Rev. esp. enferm. dig. vol.99 no.3 Madrid mar. 2007




Primary combined carcinoid and adenocarcinoma of the ileum associated with transitional carcinoma of the bladder. Single case report

Causa infrecuente de disfagia en el postoperatorio tardío de la cirugía de la hernia de hiato



I. D. Venizelos, D. Tamiolakis1, M. Lambropoulou1, T. Constantinidis1, G. Petrakis1, G. Alexiadis1 and N. Papadopoulos1

Department of Histopathology. Hippokration General Hospital. Thessaloniki, Greece. 1Department of Histology-Embryology. Democritus University of Thrace. Greece

Address for correspondence




Las neoplasias compuestas, el carcinoide y el adenocarcinoma se ha observado que aparecen en varias partes del organismo, como el estómago, la ampolla de Vater, el intestino grueso, el pulmón y la vejiga urinaria.
Publicamos aquí el caso de un varón de 74 años con un tumor compuesto de tipo carcinoide-adenocarcinoma del íleon asociado a un carcinoma vesical de células transicionales. El examen macroscópico del tumor compuesto mostró una mezcla de tumor carcinoide típico y adenocarcinoma moderadamente diferenciado. Desde el punto de vista inmunohistoquímico, los dos componentes estaban claramente diferenciados.
Una revisión de la bibliografía reveló que este es el primer caso que se publica de un tumor compuesto de tipo carcinoide-adenocarcinoma del íleon asociado a un carcinoma de células transicionales de la vejiga urinaria.

Palabras clave: Carcinoide compuesto. Íleon. Vejiga urinaria.


Composite neoplasms, carcinoid and adenocarcinoma have been reported to occur in several parts of the body, including the stomach, ampulla of Vater, large bowel, lung, and urinary bladder.
Here we report a case of a 74-year-old male with a composite carcinoid-adenocarcinoma of the ileum associated with a transitional cell carcinoma of the bladder. The microscopical examination of the composite tumor showed an admixture of typical carcinoid tumor and moderately a differentiated adenocarcinoma. Immunohistochemically, the two components showed clear-cut differentiations.
A review of the literature revealed that this is the first reported case of composite carcinoid-adenocarcinoma of the ileum associated with transitional cell carcinoma of the urinary bladder.

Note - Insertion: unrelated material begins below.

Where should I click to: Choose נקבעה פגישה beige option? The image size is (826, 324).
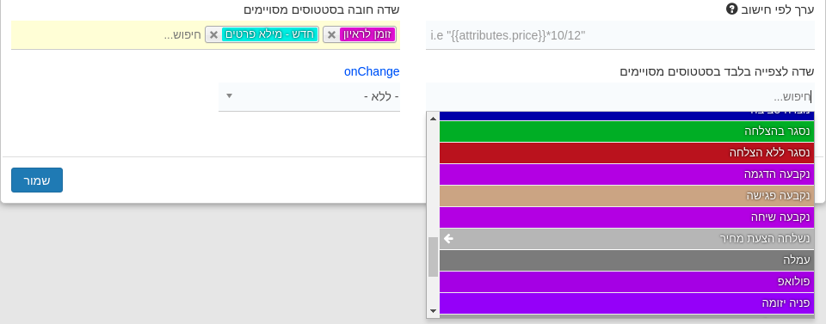[627, 196]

Key words: Composite carcinoid. Ileum. Urinary bladder.



Lubarsch in 1888 first described the histology of carcinoid tumors (1) and the term carcinoid was proposed in 1907 by Oberndorfer (2) when described a submucosal tumor of the small intestine. Since then, carcinoid has been reported to develop in various organs, including gastrointestinal tract, liver, lung, breast, gall bladder, skin, trachea, parotid gland, and thymus (3).

It is well known that sometimes carcinoid tumor is sometimes associated with other tumors. Approximately 15% of carcinoid tumors of the small intestine are associated with non-carcinoid neoplasms, most frequently adenocarcinomas of the gastrointestinal tract (4). The concurrent occurrence of carcinoid and other tumors in various organs is extremely rare. Two morphological patterns for such a combination have been described: one showing an admixture of the two components (composite tumor), and the other showing independent tumors without histologic transition or admixtures (collision tumor) (5). An association between a composite carcinoid and other carcinoids in the same organ has been reported once (6).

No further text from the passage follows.